§ **What you are asked to do**
The lines to repeat run from the one containing "شقق 1 غرفة نوم للايجار في بناية" through the last line of the records below; repeat them exactly and give nothing more.

§ **Excerpted data**
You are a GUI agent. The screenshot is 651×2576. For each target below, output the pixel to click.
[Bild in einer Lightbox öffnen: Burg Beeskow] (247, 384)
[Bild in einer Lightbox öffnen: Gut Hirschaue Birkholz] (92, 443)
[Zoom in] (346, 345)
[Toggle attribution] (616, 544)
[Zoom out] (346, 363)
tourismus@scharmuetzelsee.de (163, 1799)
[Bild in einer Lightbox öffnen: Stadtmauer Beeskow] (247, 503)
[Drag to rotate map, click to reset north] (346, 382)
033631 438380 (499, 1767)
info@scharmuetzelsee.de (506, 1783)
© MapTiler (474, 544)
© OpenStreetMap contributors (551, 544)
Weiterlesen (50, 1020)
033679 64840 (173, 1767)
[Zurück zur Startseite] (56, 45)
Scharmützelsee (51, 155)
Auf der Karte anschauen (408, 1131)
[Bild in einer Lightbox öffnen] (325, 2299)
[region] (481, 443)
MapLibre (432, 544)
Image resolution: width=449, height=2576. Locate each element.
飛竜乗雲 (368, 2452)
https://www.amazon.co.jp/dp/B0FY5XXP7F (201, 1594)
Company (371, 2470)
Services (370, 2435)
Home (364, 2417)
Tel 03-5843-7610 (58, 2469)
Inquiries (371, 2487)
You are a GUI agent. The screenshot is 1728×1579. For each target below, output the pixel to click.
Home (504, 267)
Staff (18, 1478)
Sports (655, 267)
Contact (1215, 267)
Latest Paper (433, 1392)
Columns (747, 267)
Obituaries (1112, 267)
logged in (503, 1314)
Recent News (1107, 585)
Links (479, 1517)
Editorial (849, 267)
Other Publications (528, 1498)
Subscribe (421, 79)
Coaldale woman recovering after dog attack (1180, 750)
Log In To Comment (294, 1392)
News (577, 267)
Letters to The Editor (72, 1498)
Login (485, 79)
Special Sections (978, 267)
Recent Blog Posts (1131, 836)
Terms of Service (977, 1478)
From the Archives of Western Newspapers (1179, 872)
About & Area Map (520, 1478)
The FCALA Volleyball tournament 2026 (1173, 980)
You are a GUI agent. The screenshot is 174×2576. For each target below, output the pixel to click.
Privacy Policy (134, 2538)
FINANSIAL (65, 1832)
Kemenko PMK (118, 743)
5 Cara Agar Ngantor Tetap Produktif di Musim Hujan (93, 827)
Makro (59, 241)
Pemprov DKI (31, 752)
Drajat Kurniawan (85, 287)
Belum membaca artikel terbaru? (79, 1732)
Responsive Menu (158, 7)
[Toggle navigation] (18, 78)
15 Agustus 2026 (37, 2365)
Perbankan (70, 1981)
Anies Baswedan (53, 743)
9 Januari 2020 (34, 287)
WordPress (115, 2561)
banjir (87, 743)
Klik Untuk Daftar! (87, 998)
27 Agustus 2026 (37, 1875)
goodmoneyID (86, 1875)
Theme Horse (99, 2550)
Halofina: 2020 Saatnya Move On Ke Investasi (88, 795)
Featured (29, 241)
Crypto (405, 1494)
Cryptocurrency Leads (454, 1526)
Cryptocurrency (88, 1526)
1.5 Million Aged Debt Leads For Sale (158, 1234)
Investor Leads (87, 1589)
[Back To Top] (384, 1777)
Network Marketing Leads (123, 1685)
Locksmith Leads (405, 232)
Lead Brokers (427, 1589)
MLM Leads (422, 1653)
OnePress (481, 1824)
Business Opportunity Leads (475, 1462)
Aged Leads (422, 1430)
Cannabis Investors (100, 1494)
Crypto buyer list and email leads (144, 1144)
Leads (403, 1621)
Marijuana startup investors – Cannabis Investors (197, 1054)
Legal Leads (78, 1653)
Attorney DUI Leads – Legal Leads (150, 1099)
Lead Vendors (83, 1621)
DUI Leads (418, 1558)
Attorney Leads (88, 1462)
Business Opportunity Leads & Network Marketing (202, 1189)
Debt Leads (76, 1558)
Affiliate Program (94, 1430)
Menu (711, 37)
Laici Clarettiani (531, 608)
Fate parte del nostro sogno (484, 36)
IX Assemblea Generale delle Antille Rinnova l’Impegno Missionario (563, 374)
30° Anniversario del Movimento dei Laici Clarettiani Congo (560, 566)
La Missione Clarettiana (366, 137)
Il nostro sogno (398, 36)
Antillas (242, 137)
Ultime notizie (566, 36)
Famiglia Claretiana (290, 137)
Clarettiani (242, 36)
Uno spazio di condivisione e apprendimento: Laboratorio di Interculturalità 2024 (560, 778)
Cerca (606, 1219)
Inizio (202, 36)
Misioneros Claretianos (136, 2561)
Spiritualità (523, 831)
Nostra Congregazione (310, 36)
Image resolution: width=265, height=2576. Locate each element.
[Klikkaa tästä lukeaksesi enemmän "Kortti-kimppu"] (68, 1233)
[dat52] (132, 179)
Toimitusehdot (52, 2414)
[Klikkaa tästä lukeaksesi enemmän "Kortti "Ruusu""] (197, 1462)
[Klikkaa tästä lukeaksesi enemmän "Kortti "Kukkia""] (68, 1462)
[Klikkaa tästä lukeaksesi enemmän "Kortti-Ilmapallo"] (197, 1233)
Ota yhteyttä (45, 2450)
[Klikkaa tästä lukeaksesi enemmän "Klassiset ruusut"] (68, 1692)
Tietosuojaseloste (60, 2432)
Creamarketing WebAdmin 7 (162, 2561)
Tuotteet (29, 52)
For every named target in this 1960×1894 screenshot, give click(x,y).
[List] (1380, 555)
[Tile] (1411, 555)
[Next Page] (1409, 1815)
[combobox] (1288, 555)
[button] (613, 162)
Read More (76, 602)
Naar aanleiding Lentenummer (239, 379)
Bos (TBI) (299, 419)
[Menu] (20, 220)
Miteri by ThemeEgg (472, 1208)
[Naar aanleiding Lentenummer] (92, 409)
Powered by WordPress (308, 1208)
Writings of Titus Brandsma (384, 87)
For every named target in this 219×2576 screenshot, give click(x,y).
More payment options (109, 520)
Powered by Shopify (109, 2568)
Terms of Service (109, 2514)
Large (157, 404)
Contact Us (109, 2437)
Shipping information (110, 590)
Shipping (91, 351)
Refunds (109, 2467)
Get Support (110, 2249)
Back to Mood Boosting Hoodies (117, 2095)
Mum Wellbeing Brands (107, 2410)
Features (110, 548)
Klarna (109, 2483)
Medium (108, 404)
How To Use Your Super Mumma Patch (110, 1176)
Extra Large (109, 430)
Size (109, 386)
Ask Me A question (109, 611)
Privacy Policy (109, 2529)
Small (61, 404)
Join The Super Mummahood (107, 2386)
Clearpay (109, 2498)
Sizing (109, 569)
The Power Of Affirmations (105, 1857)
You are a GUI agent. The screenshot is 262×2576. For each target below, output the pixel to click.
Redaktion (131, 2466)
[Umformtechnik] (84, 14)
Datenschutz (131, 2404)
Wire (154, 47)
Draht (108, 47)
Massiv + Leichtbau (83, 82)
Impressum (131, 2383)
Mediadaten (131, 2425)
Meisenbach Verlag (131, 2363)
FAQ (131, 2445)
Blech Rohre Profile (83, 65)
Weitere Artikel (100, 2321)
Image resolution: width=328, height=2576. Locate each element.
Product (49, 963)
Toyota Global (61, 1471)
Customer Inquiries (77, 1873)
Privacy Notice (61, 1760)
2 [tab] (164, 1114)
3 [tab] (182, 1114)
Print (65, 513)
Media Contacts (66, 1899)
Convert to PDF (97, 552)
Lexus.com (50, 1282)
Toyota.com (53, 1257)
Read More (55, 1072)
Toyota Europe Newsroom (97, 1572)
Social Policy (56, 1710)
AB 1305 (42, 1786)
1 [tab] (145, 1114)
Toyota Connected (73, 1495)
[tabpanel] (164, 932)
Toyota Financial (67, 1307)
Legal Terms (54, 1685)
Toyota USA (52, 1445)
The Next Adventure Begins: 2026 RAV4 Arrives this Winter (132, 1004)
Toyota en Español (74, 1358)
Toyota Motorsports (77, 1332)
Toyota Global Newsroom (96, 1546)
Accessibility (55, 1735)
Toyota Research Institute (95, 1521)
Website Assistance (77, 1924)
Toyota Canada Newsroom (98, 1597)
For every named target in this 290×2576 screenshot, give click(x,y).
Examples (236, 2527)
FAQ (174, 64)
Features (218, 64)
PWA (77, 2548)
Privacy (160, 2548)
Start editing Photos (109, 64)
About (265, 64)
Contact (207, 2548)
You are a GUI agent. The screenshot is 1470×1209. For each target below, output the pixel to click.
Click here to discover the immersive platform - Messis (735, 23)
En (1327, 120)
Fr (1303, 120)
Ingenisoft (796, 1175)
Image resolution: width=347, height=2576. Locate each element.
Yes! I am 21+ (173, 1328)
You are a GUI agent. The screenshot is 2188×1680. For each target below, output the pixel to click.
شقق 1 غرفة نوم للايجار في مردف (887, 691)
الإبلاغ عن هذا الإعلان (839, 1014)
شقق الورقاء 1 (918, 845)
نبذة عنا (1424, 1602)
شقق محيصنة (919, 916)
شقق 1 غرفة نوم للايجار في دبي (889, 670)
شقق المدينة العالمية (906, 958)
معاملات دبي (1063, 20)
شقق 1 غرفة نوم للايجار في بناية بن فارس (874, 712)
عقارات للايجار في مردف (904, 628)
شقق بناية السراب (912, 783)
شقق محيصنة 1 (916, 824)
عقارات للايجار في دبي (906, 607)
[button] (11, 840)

§ **Completed task**
شقق 1 غرفة نوم للايجار في بناية بن فارس (874, 712)
عقارات للايجار في مردف (904, 628)
شقق بناية السراب (912, 783)
شقق محيصنة 1 (916, 824)
عقارات للايجار في دبي (906, 607)
[button] (11, 840)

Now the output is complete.